Like much of New England, Weston has trended strongly Democratic on the federal level in recent years. Weston supported Ronald Reagan in 1980 and 1984, as well as George H.W. Bush in 1988, against home state Governor Mike Dukakis for president of the United States. However, it supported Bill Clinton in 1992, and has supported the Democratic candidate in every election since then, including Barack Obama over Mitt Romney, and Hillary Clinton over Donald Trump.
Weston is located entirely within Massachusetts's 5th congressional district.
Weston is represented in the Massachusetts Senate by Michael J. Barrett (D).
Massachusetts is represented in the United States Senate by senior Senator Elizabeth Warren and junior Senator Ed Markey.
Weston Public Schools operates five schools:
Districtwide enrollment in October 2017 was 2,104 students. Among all Weston residents eligible to pursue elementary and secondary education in 2017, 76 percent were WPS students, 22 percent were students at private schools, and 2 percent were home schooled or attended other institutions. WPS has participated in the METCO program since 1967.
According to the 2010 U.S. Census, 79 percent of Weston's population over 25 years possesses a bachelor's degree, the third highest percentage among Massachusetts towns, following Carlisle and Sherborn.
The Massachusetts Turnpike (Interstate 90) traverses Weston in an east-to-west direction in the southern portion of town. The shared highway routes of Interstate 95 and Massachusetts State Route 128 pass in a north-to-south direction on the town's eastern edge. The intersection of the Massachusetts Turnpike and Route 128 is located in southeastern Weston.
Several local state highways – U.S. Highway Route 20 (Boston Post Road), Massachusetts State Route 30 (South Avenue), and Massachusetts State Route 117 (North Avenue) – also travel east and west through the town in addition to the Massachusetts Turnpike.

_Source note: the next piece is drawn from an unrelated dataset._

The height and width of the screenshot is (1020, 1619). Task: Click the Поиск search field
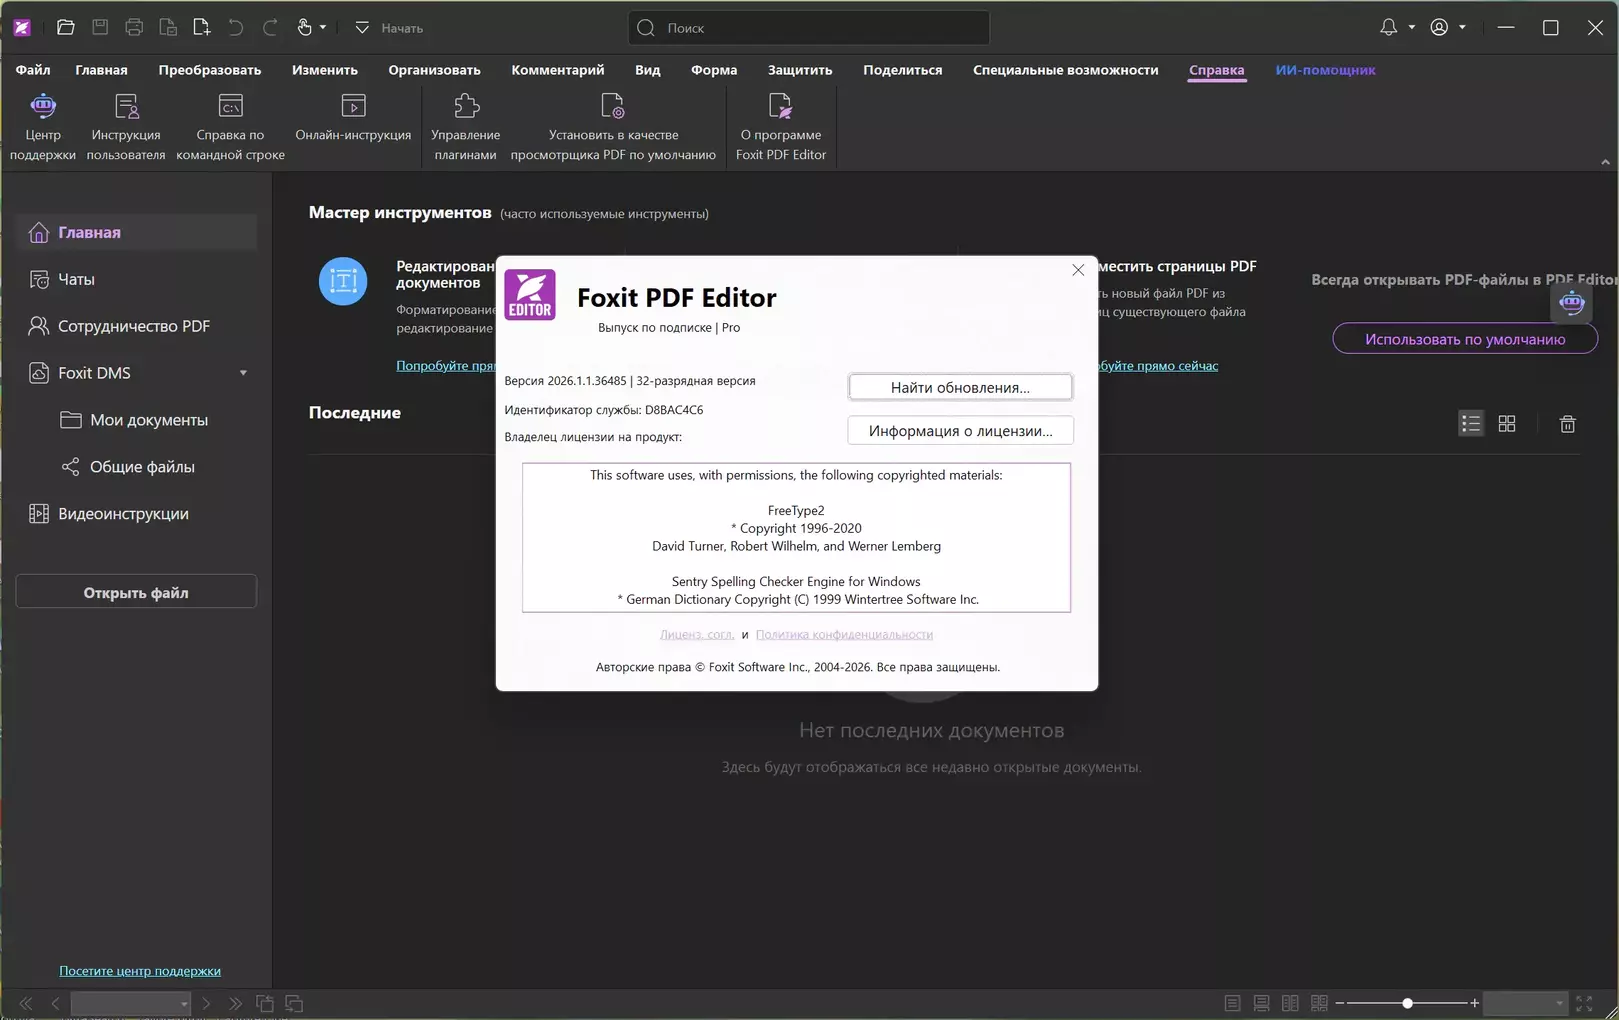click(810, 28)
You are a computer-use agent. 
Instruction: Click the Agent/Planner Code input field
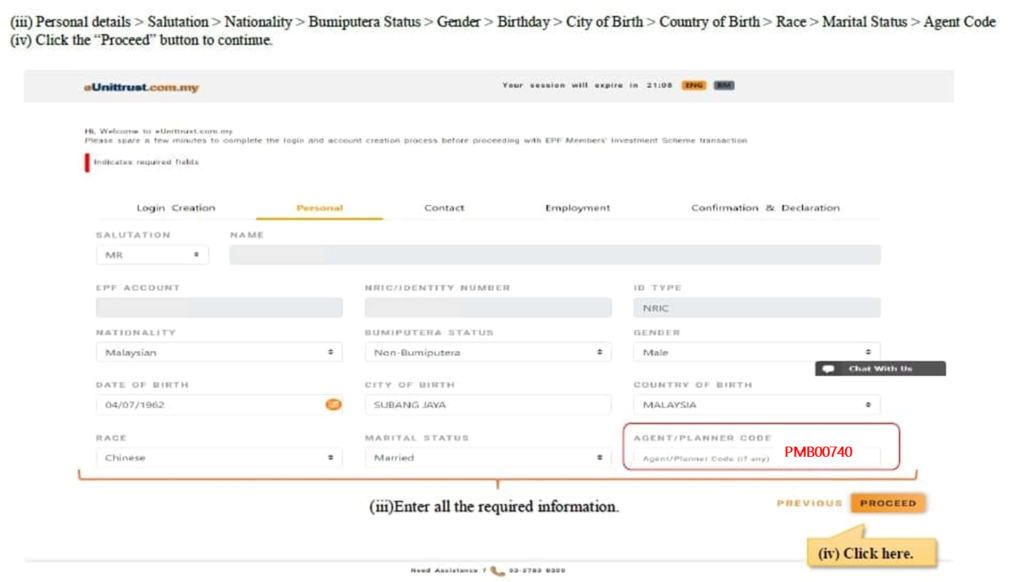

As for public transportation, Weston is conveniently served by Kendal Green Station on the MBTA's Fitchburg Commuter Rail Line. Inbound trips from Kendal Green to Boston's North Station terminus take approximately 37 minutes, while outbound service to Wachusett Station in the city of Fitchburg takes approximately 1 hour 12 minutes. The town of Weston previously had two other MBTA Commuter Rail stations – Silver Hill and Hastings – but both train stations were eliminated from regular service in April 2021 following previous years of low ridership and a drastic change in travel patterns associated with the COVID-19 pandemic.
The eastern border of Weston (immediately adjacent to the Route 128 highway) comes within one mile of more frequent MBTA transit operations. Riverside Station – a park-and-ride facility which serves the Green Line “D” Branch in the neighboring city of Newton – offers service to Downtown Boston and its northern terminus at Union Square in Somerville at intervals of 6 to 12 minutes due to its classification as a rapid transit service as opposed to commuter train service. The station is close enough that Weston residents living in the southeastern part of town can easily reach Riverside Station by car in roughly five minutes or arrive via bicycle in 13 minutes. Also just across the eastern border of Weston in the neighboring city of Waltham lies the beginning of MBTA Bus Route 70 at two separate terminus points: the Cedarwood bus stop, located at the intersection of U.S. Highway Route 20 and Cedarwood Avenue with limited rush hour-only bus service; and the Market Place Drive bus stop, located near the intersection of Massachusetts State Route 117 and Stow Street offering more frequent bus departures seven days a week. Inbound MBTA Bus Route 70 service travels from either Cedarwood or Market Place Drive to Central Square in Cambridge to connect with the MBTA Red Line.
Another local bus route – MBTA Bus Route 558 – technically crosses the border into Weston. Unfortunately, no bus stops for this route are located within Weston as its only purpose of entering the town is to gain immediate access to the Route 128 highway for a short express trip to Riverside Station. Service on Bus Route 558 currently travels from Riverside to Newton Corner on weekdays only.